Solved: When parallelization breaks vectorization

eliosh · ‎06-18-2009

Hello,

I started to learn Fortran a few days ago. However, the question is regarding Intel compiler, not the language. Playing with the simple matrix multiplication code I noticed that the parallelization sometimes breaks vectorization. Consider a small example that implements two routines for diagonal matrix multiplication: one from the left and another one from the right. In addition I measure the time required for the multiplications.

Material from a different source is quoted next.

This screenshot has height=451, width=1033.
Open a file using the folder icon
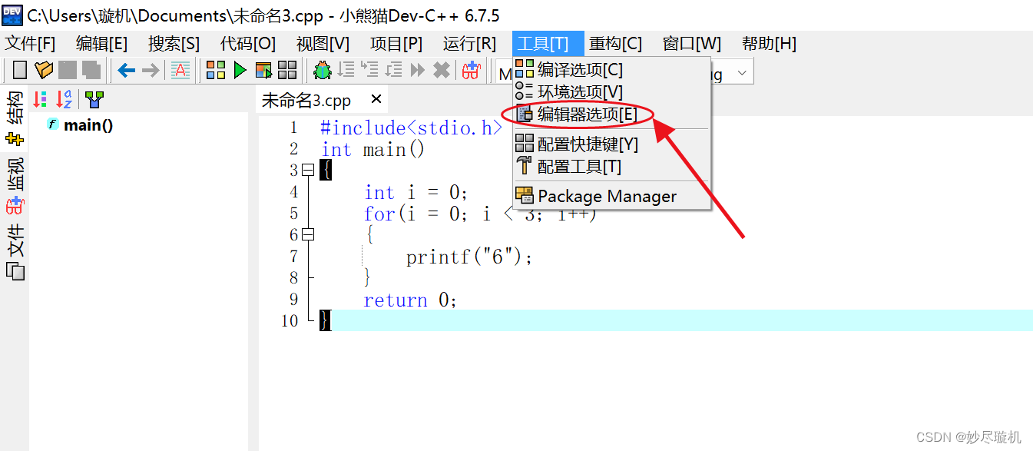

When compiled without any special flag, the code is vectorized and runs pretty fast

$ ifort -fpp diagmult.f90
diagmult.f90(26): (col. 8) remark: LOOP WAS VECTORIZED.
diagmult.f90(33): (col. 8) remark: LOOP WAS VECTORIZED.
$ ./a.out
Initialize = 2.67
Right Mult = 0.25
Left Mult = 0.25

When I add the '-parallel' flag the code is still vectorized, however, the initialization part (random_number()) is much much slower:

$ ifort -parallel -fpp diagmult.f90
diagmult.f90(26): (col. 8) remark: LOOP WAS VECTORIZED.
diagmult.f90(33): (col. 8) remark: LOOP WAS VECTORIZED.
$ ./a.out
Initialize = 7.38
Right Mult = 0.24
Left Mult = 0.24

If I enable OpenMP parallelization the code is not vectorized any more. And the whole program is much slower.

$ ifort -openmp -fpp diagmult.f90
diagmult.f90(26): (col. 8) remark: OpenMP DEFINED LOOP WAS PARALLELIZED.
diagmult.f90(26): (col. 8) remark: OpenMP DEFINED REGION WAS PARALLELIZED.
diagmult.f90(33): (col. 8) remark: OpenMP DEFINED LOOP WAS PARALLELIZED.
diagmult.f90(33): (col. 8) remark: OpenMP DEFINED REGION WAS PARALLELIZED.
$ ./a.out
Initialize = 7.42
Right Mult = 0.31
Left Mult = 0.45

Could you please explain this behavior. Is there any way to enforce vectorization in this example while using OpenMP?

Thank you.

P.S.
To make it clear, I want the operation of the type vector * scalar and vector * vector to vectorized. These appear on lines 56 and 73.

[plain]program diag_mult


  
  implicit none

  integer, parameter :: size =  10000
  real , allocatable :: A(:,:), v(:)
  integer(8) :: clock_start, clock_finish, count_rate
  
 
  allocate(A(size, size))
  allocate(v(size))
  
  

  call system_clock(clock_start)
  call random_number(A)
  call random_number(v)
  call system_clock(clock_finish, count_rate)
  write (*, 10) 'Initialize =', real(clock_finish - clock_start)/count_rate


  
  call system_clock(clock_start)
  call diag_right_mult(A,v)
  call system_clock(clock_finish, count_rate)
  write (*, 10) 'Right Mult =', real(clock_finish - clock_start)/count_rate


  
  call system_clock(clock_start)
  call diag_left_mult(A,v)
  call system_clock(clock_finish, count_rate)
  write (*, 10) 'Left Mult =', real(clock_finish - clock_start)/count_rate



  10 format (A15, F5.2)
  
contains

  subroutine diag_right_mult(A, v)
    real, intent(inout) :: A(:,:)
    real, intent(in):: v(:)
    integer :: i, n

    n = ubound(A,1)
  
    !$omp parallel default(shared)
    !$omp do 
    do i = 1,n
#ifdef USE_MKL
       call sscal(n, v(i), A(:,i), 1)
#else
       A(:,i) = A(:,i) * v(i)
#endif
    end do
    !$omp end do 
    !$omp  end parallel
  end subroutine diag_right_mult


   pure subroutine diag_left_mult(A, v)
    real, intent(inout) :: A(:,:)
    real, intent(in):: v(:)
    integer :: i, n, j
    
    n = ubound(A,2)
    !$omp parallel default(shared)
    !$omp do
    do i = 1,n
          A(:,i) = A(:,i) * v
    end do
    !$omp end do 
    !$omp end parallel
  end subroutine diag_left_mult
  
end program diag_mult[/plain]

TimP · ‎06-19-2009

Quoting - eliosh

Tim, thank you for your help.
I tried all values of the 'inline-max-size' parameter, including 0. Without and success. Actually, it is not clear to me how inlining affects vectorization, besides the line number reported by the compiler.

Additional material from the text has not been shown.